§ Reading text

• • • • •

Radicals' Use of Islamic Charities Continues in South Asia
by Irfan Al-Alawi
While Islamist radicalism in the Arab countries and Iran occupies a greater part of the world's attention, Muslim extremists continue to seek further expansion in South Asia's Muslim-majority states – Pakistan and Bangladesh – as well as in India, where Muslims are the largest religious minority, with 13.4% of the population, according to the CIA World Factbook. They have also sought ideological penetration among Muslims in Britain and the U.S.
In Britain, this was pointed out by expert Douglas Murray in an article entitled, "Preventing the Next Mumbai," in The Wall Street Journal of October 5, 2010. Murray described the United Kingdom as "the Western center of jihad." A 2010 study by the Centre for Social Cohesion (CSC), "Radical Islam on U.K. Campuses," stated "Muslim students in the UK are increasingly being exposed to an intolerant, politicized, and in some cases violent, interpretation of their faith." Another 2010 CSC report, "Islamist Terrorism: The British Connection," declares, "Al-Qaeda and al-Qaeda inspired terrorism remains the biggest threat to the UK's national security."
In their appeal to Muslims in South Asia and their diaspora in the West, as noted by the U.S. Council on Foreign Relations, Islamists demand the whole of Kashmir (now partitioned by India and Pakistan) as an element of their program for an Islamic state. Their argument is based on Kashmir's Muslim majority, noted by international media, including the British Broadcasting Corporation.
In the UK, census figures count people of South Asian background as a two-thirds majority of Muslims; in American Islam, they constitute the largest group of believers – a plurality of 34%, according to the State Department's 2009 publication, "Being Muslim in America."
The leading forces in South Asian Islamist ideology are centered in Pakistan. At the beginning of November, the current Pakistani Prime Minister, Nawaz Sharif, announced he would offer a "peace process" to Pakistan's Taliban. The Australian Broadcasting Corporation, however, immediately reported on November 1, 2013, that Pakistan's Taliban representatives rejected Sharif's proposal unless Pakistan withdraws its military forces from Taliban strongholds along the border with Afghanistan and releases all Taliban members held in prison.
Sharif's conciliatory attitude toward a terrorist faction that, in 2013 alone, killed hundreds of innocents in Pakistan reflects the long-standing toleration of violent fundamentalism by Islamabad. The Pakistani Taliban has targeted in particular, among the country's Muslims, the shrines of spiritual Sufis, as well as members of the Shia minority.
In addition, Pakistan's dispute with India over Kashmir has produced more jihadist movements allied with, and providing foot-soldiers for, Al-Qaida, as shown in American, British, and United Nations investigations and legal verdicts, exemplified by the "North Virginia Jihad" case described below. Although little-known in the West, one of the most brutal of the organizations appealing to Pakistani Muslims to wage jihad against India's occupation of a section of Kashmir is Lashkar-e-Taiba ("Army of the Righteous"), or LET, which plans and executes terrorism far from Kashmir.

• • • • •

§ Given data
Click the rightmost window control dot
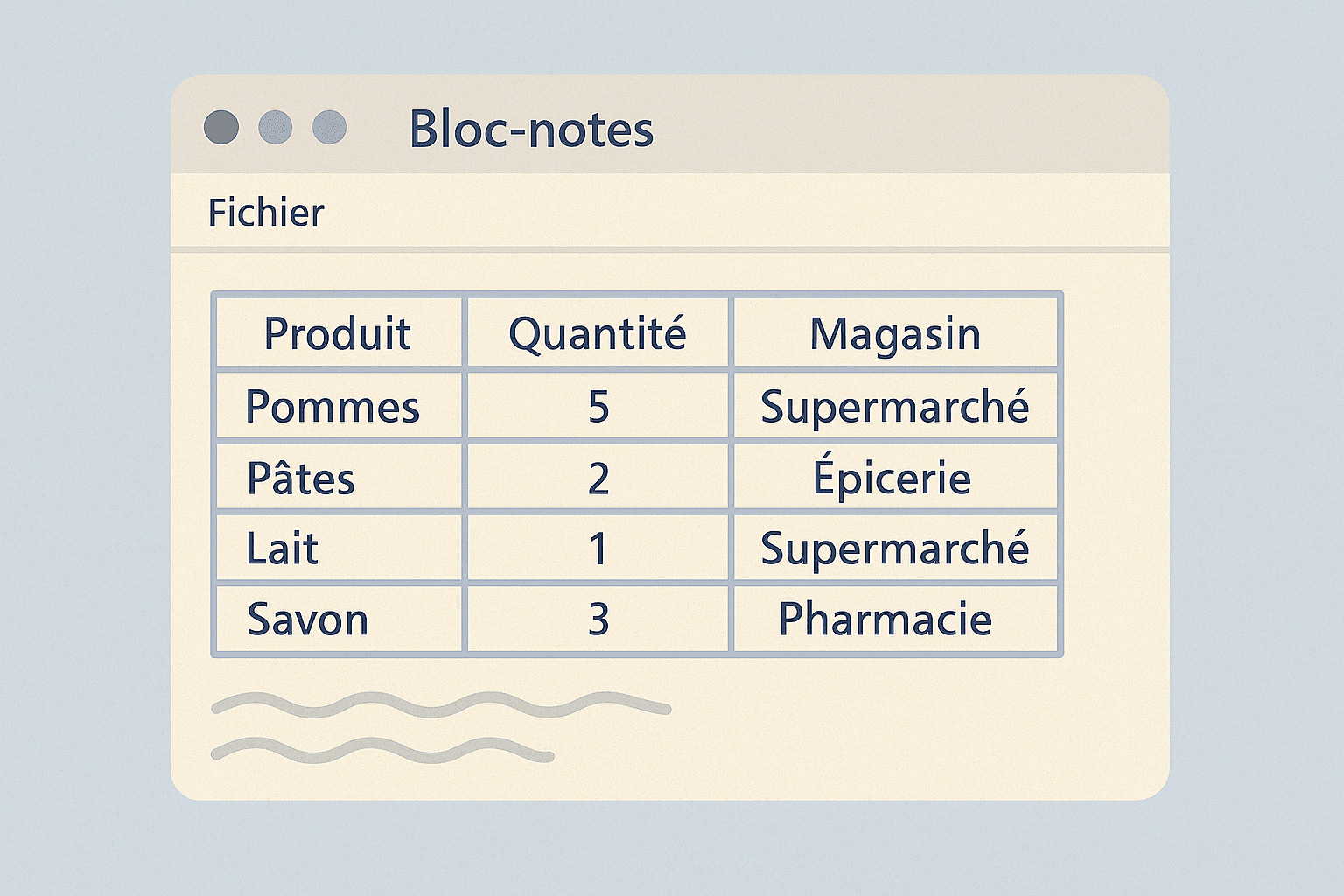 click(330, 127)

• • • • •

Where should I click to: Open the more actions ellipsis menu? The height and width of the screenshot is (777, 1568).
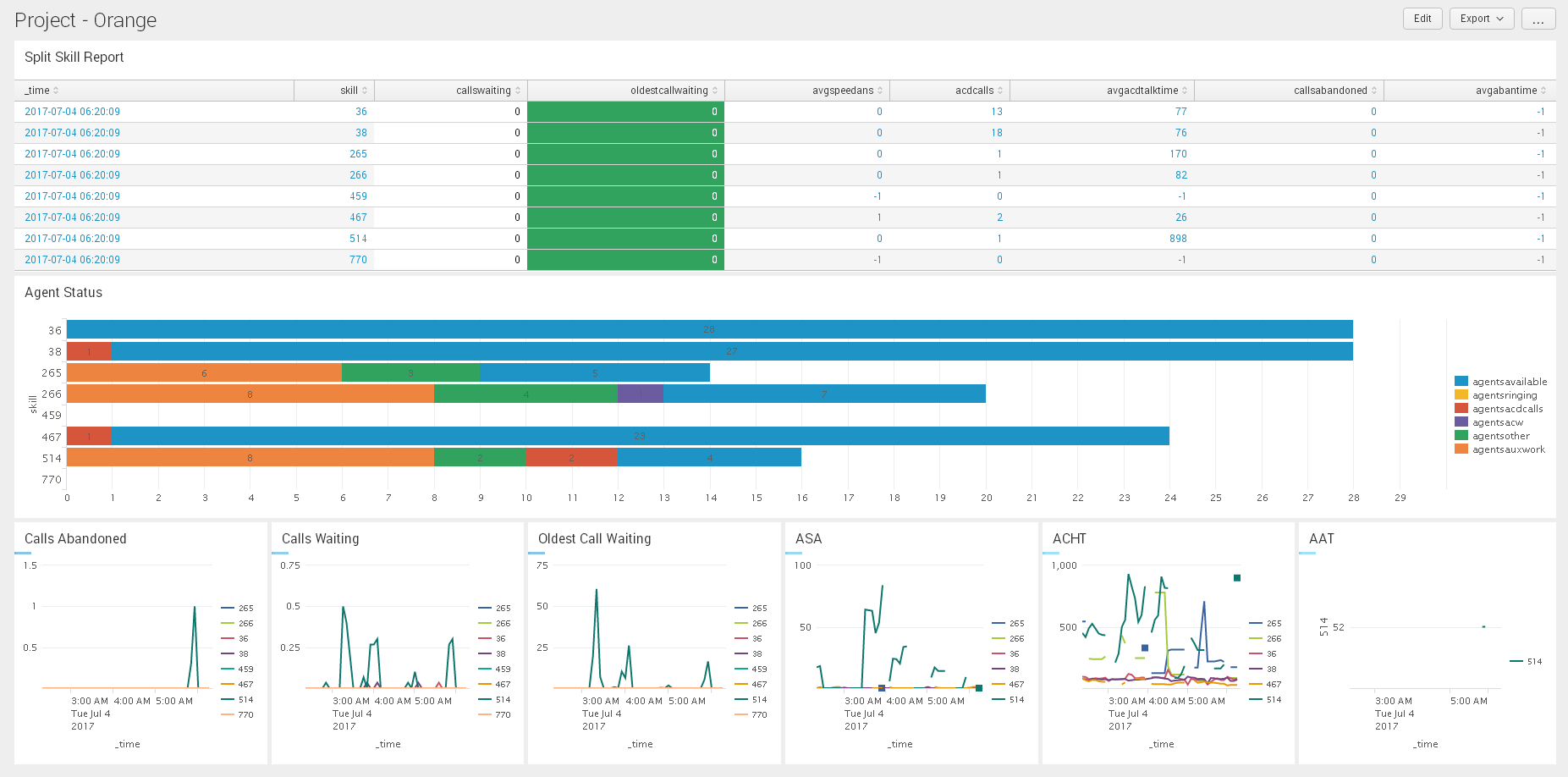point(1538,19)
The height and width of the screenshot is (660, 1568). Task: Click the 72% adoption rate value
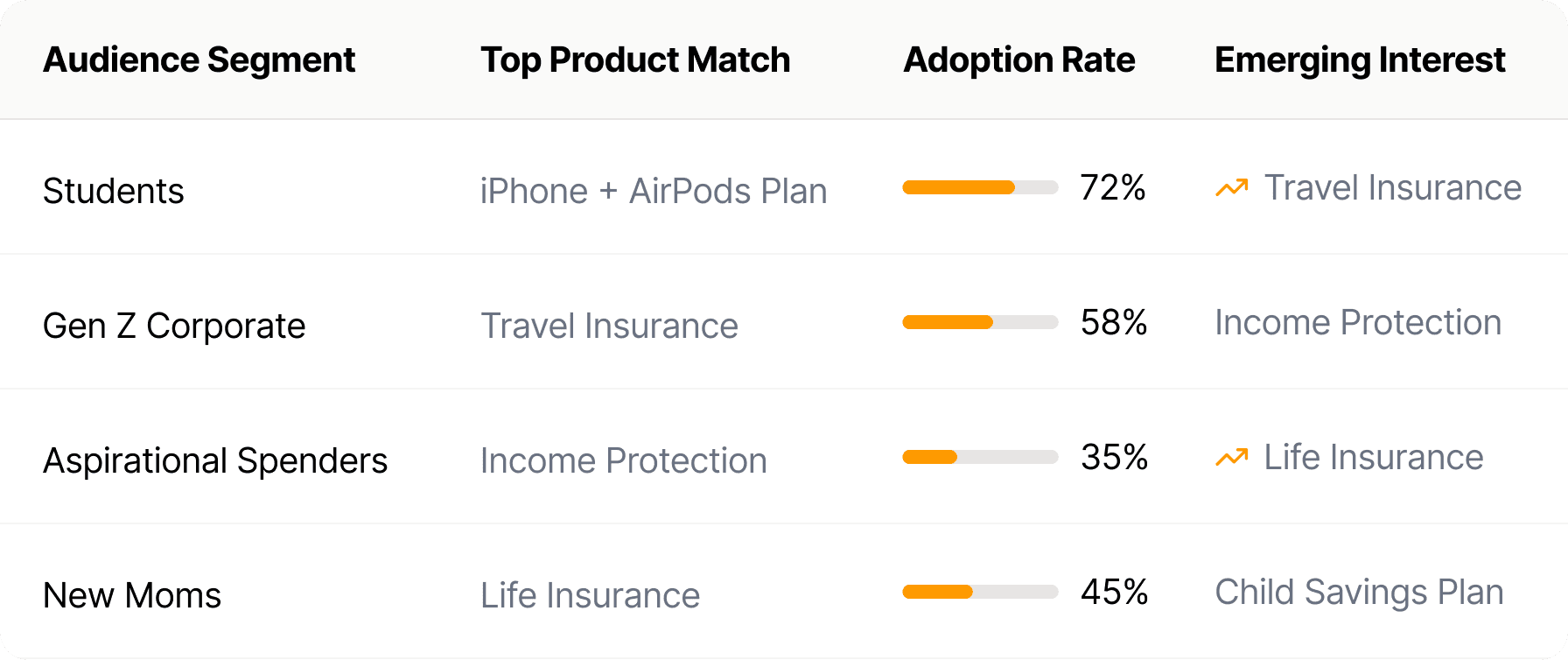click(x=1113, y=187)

• • • • •

§ Questions on the material
1/ Please reproduce the stretch of the article on Islamist radicalism in South Asia from "Radicals' Use of" through "and the U.S.".
2/ Proceed with the article on Islamist radicalism in South Asia, picking up after its last sentence.
The records have no connection to the article on Islamist radicalism in South Asia.

§ Expected outputs
1/
Radicals' Use of Islamic Charities Continues in South Asia
by Irfan Al-Alawi
While Islamist radicalism in the Arab countries and Iran occupies a greater part of the world's attention, Muslim extremists continue to seek further expansion in South Asia's Muslim-majority states – Pakistan and Bangladesh – as well as in India, where Muslims are the largest religious minority, with 13.4% of the population, according to the CIA World Factbook. They have also sought ideological penetration among Muslims in Britain and the U.S.

2/
Identified by the governments of Britain, the U.S., Australia, India, and Pakistan as a terrorist apparatus, LET is included by the United Nations Security Council (UNSC) "Al-Qaida Committee" in its register that designates individuals, entities, and other groups associated with the main terrorist faction.
LET was first exposed to the West by American authorities, in the 2003-2005 federal trial of the "North Virginia jihad network," a group of Al-Qaida supporters who disguised their military training activities by playing paintball. It was determined in the proceeding, before U.S. District Court Judge Leonie Brinkema, that after the attacks of September 11, 2001, the group had sent American Muslims to Kashmir for military action against India, as an alternative to armed combat serving the Taliban and Al-Qaida in Afghanistan.
Trials of the 10 North Virginia defendants resulted in all of them being found guilty in 2003-2005. The case concluded when the North Virginia group's "spiritual guide," Ali Al-Timimi, was sentenced by Judge Brinkema to life in prison for jihadist incitement; levying war against an American ally, India – and services to the Taliban. Al-Timimi was portrayed by his lawyers as no more than a Muslim scholar exercising his right to free speech.
In a similar instance, Rashid Rauf, an LET associate, was suspected by UK authorities of having organized the London Heathrow airport conspiracy in 2006. That incident forced changes in the regulations for international air travel and the checking of passengers' carry-on liquids, which might be used as explosives.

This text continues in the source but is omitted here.